> [Collected data]:

_ _ _ _ _

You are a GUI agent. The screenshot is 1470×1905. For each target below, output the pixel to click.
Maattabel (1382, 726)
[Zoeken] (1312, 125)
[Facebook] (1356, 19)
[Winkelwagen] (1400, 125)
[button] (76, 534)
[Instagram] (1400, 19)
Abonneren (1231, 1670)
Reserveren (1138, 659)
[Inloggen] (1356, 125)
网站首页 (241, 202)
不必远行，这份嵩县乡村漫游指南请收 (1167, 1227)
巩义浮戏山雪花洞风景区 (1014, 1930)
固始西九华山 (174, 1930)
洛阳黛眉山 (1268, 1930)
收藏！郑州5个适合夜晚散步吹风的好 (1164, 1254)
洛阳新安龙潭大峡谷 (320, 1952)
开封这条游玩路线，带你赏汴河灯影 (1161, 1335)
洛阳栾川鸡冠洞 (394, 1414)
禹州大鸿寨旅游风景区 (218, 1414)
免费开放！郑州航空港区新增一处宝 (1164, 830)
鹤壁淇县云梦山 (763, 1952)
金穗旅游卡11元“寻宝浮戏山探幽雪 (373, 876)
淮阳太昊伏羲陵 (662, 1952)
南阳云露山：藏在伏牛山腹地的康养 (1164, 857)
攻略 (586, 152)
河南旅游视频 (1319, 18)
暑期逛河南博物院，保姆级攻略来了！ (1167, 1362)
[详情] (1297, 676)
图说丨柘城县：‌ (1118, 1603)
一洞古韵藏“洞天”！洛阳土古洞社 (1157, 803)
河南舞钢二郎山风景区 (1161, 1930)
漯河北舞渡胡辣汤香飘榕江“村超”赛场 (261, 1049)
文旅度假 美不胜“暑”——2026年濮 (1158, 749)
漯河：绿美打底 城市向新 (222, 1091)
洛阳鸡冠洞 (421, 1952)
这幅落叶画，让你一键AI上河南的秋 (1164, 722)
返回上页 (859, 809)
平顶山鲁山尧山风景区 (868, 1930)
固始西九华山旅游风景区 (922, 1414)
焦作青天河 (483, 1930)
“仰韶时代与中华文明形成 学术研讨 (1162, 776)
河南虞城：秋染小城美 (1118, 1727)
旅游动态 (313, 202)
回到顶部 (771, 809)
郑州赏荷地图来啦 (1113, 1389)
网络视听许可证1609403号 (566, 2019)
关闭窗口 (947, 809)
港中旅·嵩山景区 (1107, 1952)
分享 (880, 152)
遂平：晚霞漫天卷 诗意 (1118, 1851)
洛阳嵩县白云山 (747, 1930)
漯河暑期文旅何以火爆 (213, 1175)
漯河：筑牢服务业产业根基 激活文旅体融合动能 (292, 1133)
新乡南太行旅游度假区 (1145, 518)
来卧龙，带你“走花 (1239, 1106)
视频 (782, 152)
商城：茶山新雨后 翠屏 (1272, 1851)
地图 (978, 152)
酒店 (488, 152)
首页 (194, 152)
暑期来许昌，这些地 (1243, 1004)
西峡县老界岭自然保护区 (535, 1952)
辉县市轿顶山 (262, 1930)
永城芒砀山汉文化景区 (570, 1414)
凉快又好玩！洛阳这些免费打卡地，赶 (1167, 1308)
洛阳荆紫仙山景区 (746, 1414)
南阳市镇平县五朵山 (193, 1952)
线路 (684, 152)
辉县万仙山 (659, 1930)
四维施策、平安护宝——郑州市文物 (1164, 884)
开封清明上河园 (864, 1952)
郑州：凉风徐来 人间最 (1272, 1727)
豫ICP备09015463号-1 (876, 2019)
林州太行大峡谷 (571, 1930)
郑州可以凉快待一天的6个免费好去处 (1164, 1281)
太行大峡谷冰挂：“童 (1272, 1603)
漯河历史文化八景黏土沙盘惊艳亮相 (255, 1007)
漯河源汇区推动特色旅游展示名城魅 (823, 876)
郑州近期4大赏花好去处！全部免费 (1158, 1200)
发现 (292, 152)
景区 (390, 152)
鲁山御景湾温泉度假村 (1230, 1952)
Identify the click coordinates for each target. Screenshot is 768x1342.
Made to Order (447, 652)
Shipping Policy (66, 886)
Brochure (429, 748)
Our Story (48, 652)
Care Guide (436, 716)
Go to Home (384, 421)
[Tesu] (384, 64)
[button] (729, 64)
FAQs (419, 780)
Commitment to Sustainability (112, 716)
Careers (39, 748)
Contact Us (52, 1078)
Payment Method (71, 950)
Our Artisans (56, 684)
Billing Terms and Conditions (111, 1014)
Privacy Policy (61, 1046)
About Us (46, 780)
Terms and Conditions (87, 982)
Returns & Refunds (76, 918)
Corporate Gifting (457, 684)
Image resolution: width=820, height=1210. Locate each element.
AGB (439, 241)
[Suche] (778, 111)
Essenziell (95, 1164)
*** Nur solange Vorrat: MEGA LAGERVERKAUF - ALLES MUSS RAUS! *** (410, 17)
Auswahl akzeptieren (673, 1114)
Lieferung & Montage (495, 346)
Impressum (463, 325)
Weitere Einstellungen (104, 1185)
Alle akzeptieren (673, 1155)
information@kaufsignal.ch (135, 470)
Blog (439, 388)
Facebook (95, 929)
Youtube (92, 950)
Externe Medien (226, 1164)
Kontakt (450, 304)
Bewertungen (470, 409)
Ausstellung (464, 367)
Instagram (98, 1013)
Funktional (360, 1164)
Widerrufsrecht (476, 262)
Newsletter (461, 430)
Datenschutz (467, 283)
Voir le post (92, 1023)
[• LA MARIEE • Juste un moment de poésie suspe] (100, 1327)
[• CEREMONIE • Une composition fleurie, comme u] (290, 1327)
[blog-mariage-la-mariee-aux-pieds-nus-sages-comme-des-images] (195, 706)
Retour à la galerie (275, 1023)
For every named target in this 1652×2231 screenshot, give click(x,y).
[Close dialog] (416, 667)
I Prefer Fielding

_ _ _ _ _

> [Aim of the task]: Transcribe each entry word for word.

> [Response area]:
You are a GUI agent. The screenshot is 1470×1905. For each target below, output the pixel to click.
Maattabel (1382, 726)
[Zoeken] (1312, 125)
[Facebook] (1356, 19)
[Winkelwagen] (1400, 125)
[button] (76, 534)
[Instagram] (1400, 19)
Abonneren (1231, 1670)
Reserveren (1138, 659)
[Inloggen] (1356, 125)
网站首页 (241, 202)
不必远行，这份嵩县乡村漫游指南请收 (1167, 1227)
巩义浮戏山雪花洞风景区 (1014, 1930)
固始西九华山 (174, 1930)
洛阳黛眉山 (1268, 1930)
收藏！郑州5个适合夜晚散步吹风的好 (1164, 1254)
洛阳新安龙潭大峡谷 (320, 1952)
开封这条游玩路线，带你赏汴河灯影 (1161, 1335)
洛阳栾川鸡冠洞 (394, 1414)
禹州大鸿寨旅游风景区 (218, 1414)
免费开放！郑州航空港区新增一处宝 (1164, 830)
鹤壁淇县云梦山 (763, 1952)
金穗旅游卡11元“寻宝浮戏山探幽雪 (373, 876)
淮阳太昊伏羲陵 (662, 1952)
南阳云露山：藏在伏牛山腹地的康养 (1164, 857)
攻略 (586, 152)
河南旅游视频 (1319, 18)
暑期逛河南博物院，保姆级攻略来了！ (1167, 1362)
[详情] (1297, 676)
图说丨柘城县：‌ (1118, 1603)
一洞古韵藏“洞天”！洛阳土古洞社 (1157, 803)
河南舞钢二郎山风景区 (1161, 1930)
漯河北舞渡胡辣汤香飘榕江“村超”赛场 (261, 1049)
文旅度假 美不胜“暑”——2026年濮 (1158, 749)
漯河：绿美打底 城市向新 (222, 1091)
洛阳鸡冠洞 (421, 1952)
这幅落叶画，让你一键AI上河南的秋 (1164, 722)
返回上页 (859, 809)
平顶山鲁山尧山风景区 (868, 1930)
固始西九华山旅游风景区 (922, 1414)
焦作青天河 (483, 1930)
“仰韶时代与中华文明形成 学术研讨 (1162, 776)
河南虞城：秋染小城美 (1118, 1727)
旅游动态 (313, 202)
回到顶部 (771, 809)
郑州赏荷地图来啦 (1113, 1389)
网络视听许可证1609403号 (566, 2019)
关闭窗口 (947, 809)
港中旅·嵩山景区 (1107, 1952)
分享 (880, 152)
遂平：晚霞漫天卷 诗意 (1118, 1851)
洛阳嵩县白云山 (747, 1930)
漯河暑期文旅何以火爆 (213, 1175)
漯河：筑牢服务业产业根基 激活文旅体融合动能 (292, 1133)
新乡南太行旅游度假区 (1145, 518)
来卧龙，带你“走花 (1239, 1106)
视频 (782, 152)
商城：茶山新雨后 翠屏 (1272, 1851)
地图 (978, 152)
酒店 (488, 152)
首页 (194, 152)
暑期来许昌，这些地 (1243, 1004)
西峡县老界岭自然保护区 (535, 1952)
辉县市轿顶山 (262, 1930)
永城芒砀山汉文化景区 (570, 1414)
凉快又好玩！洛阳这些免费打卡地，赶 (1167, 1308)
洛阳荆紫仙山景区 (746, 1414)
南阳市镇平县五朵山 (193, 1952)
线路 (684, 152)
辉县万仙山 (659, 1930)
四维施策、平安护宝——郑州市文物 (1164, 884)
开封清明上河园 (864, 1952)
郑州：凉风徐来 人间最 (1272, 1727)
豫ICP备09015463号-1 (876, 2019)
林州太行大峡谷 (571, 1930)
郑州可以凉快待一天的6个免费好去处 (1164, 1281)
太行大峡谷冰挂：“童 (1272, 1603)
漯河历史文化八景黏土沙盘惊艳亮相 (255, 1007)
漯河源汇区推动特色旅游展示名城魅 (823, 876)
郑州近期4大赏花好去处！全部免费 (1158, 1200)
发现 (292, 152)
景区 (390, 152)
鲁山御景湾温泉度假村 (1230, 1952)
Identify the click coordinates for each target. Screenshot is 768x1342.
Made to Order (447, 652)
Shipping Policy (66, 886)
Brochure (429, 748)
Our Story (48, 652)
Care Guide (436, 716)
Go to Home (384, 421)
[Tesu] (384, 64)
[button] (729, 64)
FAQs (419, 780)
Commitment to Sustainability (112, 716)
Careers (39, 748)
Contact Us (52, 1078)
Payment Method (71, 950)
Our Artisans (56, 684)
Billing Terms and Conditions (111, 1014)
Privacy Policy (61, 1046)
About Us (46, 780)
Terms and Conditions (87, 982)
Returns & Refunds (76, 918)
Corporate Gifting (457, 684)
Image resolution: width=820, height=1210. Locate each element.
AGB (439, 241)
[Suche] (778, 111)
Essenziell (95, 1164)
*** Nur solange Vorrat: MEGA LAGERVERKAUF - ALLES MUSS RAUS! *** (410, 17)
Auswahl akzeptieren (673, 1114)
Lieferung & Montage (495, 346)
Impressum (463, 325)
Weitere Einstellungen (104, 1185)
Alle akzeptieren (673, 1155)
information@kaufsignal.ch (135, 470)
Blog (439, 388)
Facebook (95, 929)
Youtube (92, 950)
Externe Medien (226, 1164)
Kontakt (450, 304)
Bewertungen (470, 409)
Ausstellung (464, 367)
Instagram (98, 1013)
Funktional (360, 1164)
Widerrufsrecht (476, 262)
Newsletter (461, 430)
Datenschutz (467, 283)
Voir le post (92, 1023)
[• LA MARIEE • Juste un moment de poésie suspe] (100, 1327)
[• CEREMONIE • Une composition fleurie, comme u] (290, 1327)
[blog-mariage-la-mariee-aux-pieds-nus-sages-comme-des-images] (195, 706)
Retour à la galerie (275, 1023)
For every named target in this 1652×2231 screenshot, give click(x,y).
[Close dialog] (416, 667)
I Prefer Fielding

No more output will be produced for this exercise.